Without changing a character, return the entries, but not the images they hold.

Collection entries
━━━━━━━━━━━━━━━━━━━━━━━━━━━━━━

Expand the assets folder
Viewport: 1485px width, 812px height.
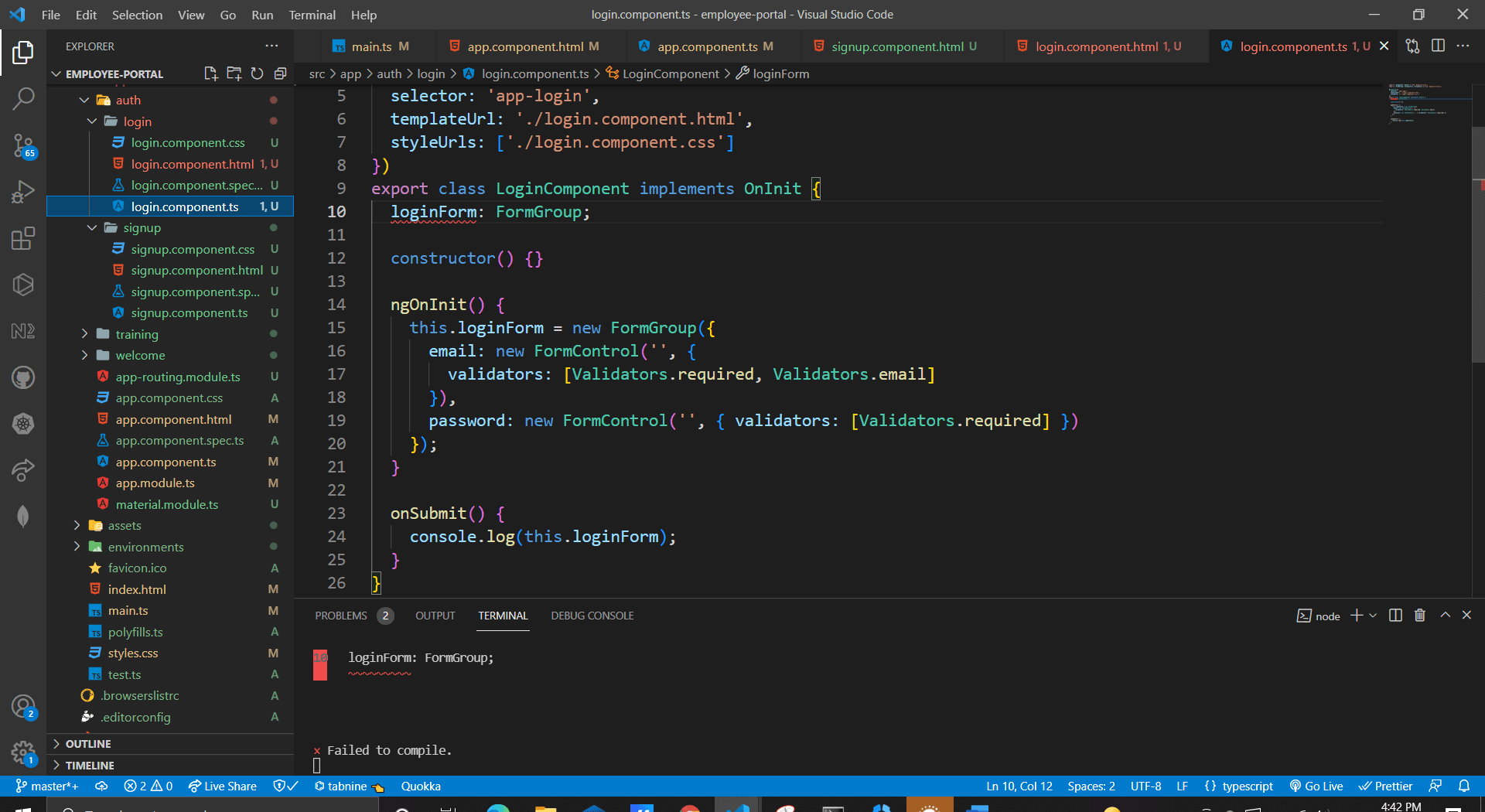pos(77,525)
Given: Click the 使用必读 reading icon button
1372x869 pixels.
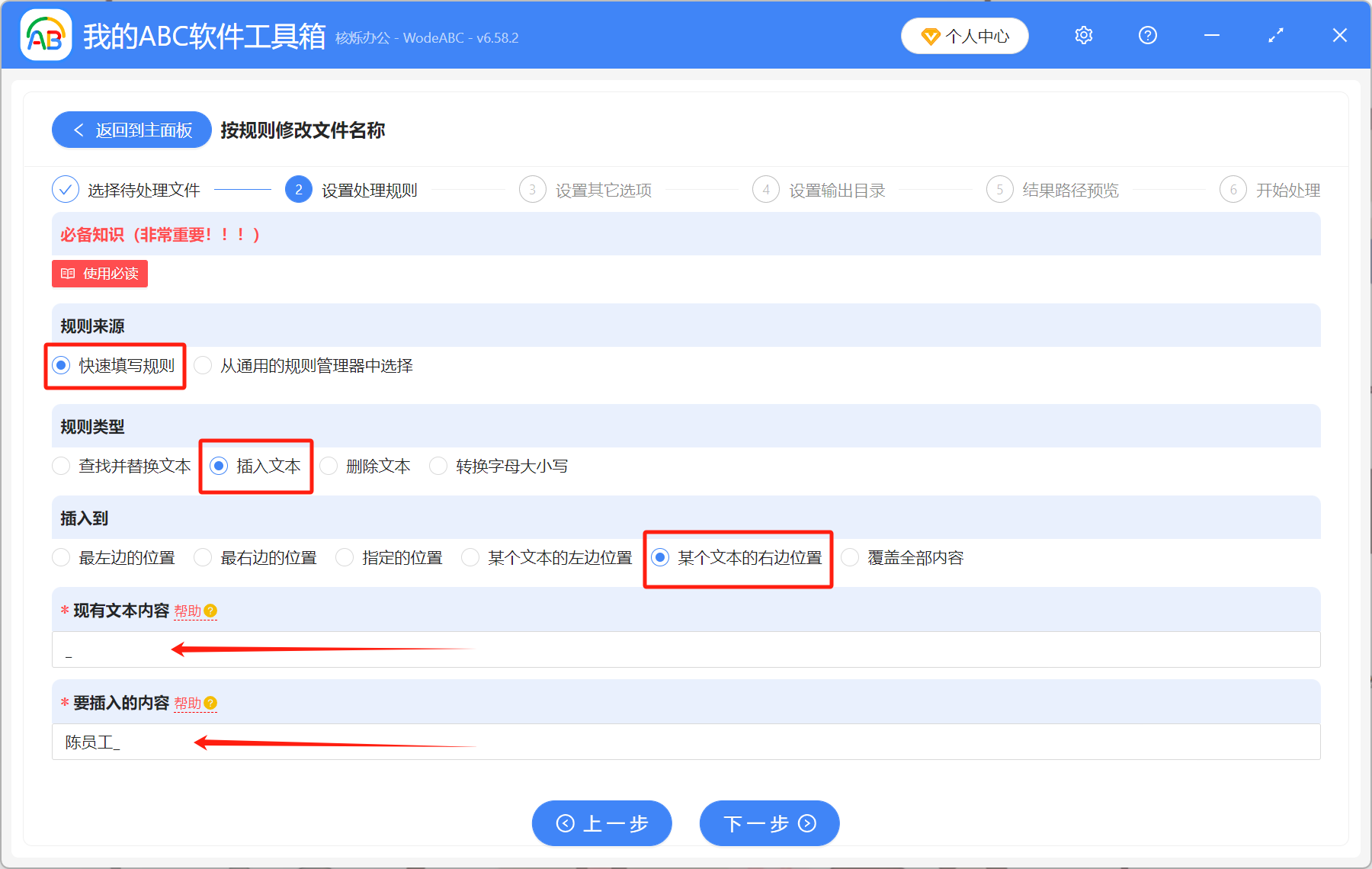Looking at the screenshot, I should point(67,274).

━━━━━━━━━━━━━━━━━━━━━━━━━━━━━━

> [Final answer]
Expand the assets folder
Viewport: 1485px width, 812px height.
pos(77,525)
Given: Click the 使用必读 reading icon button
1372x869 pixels.
Looking at the screenshot, I should point(67,274).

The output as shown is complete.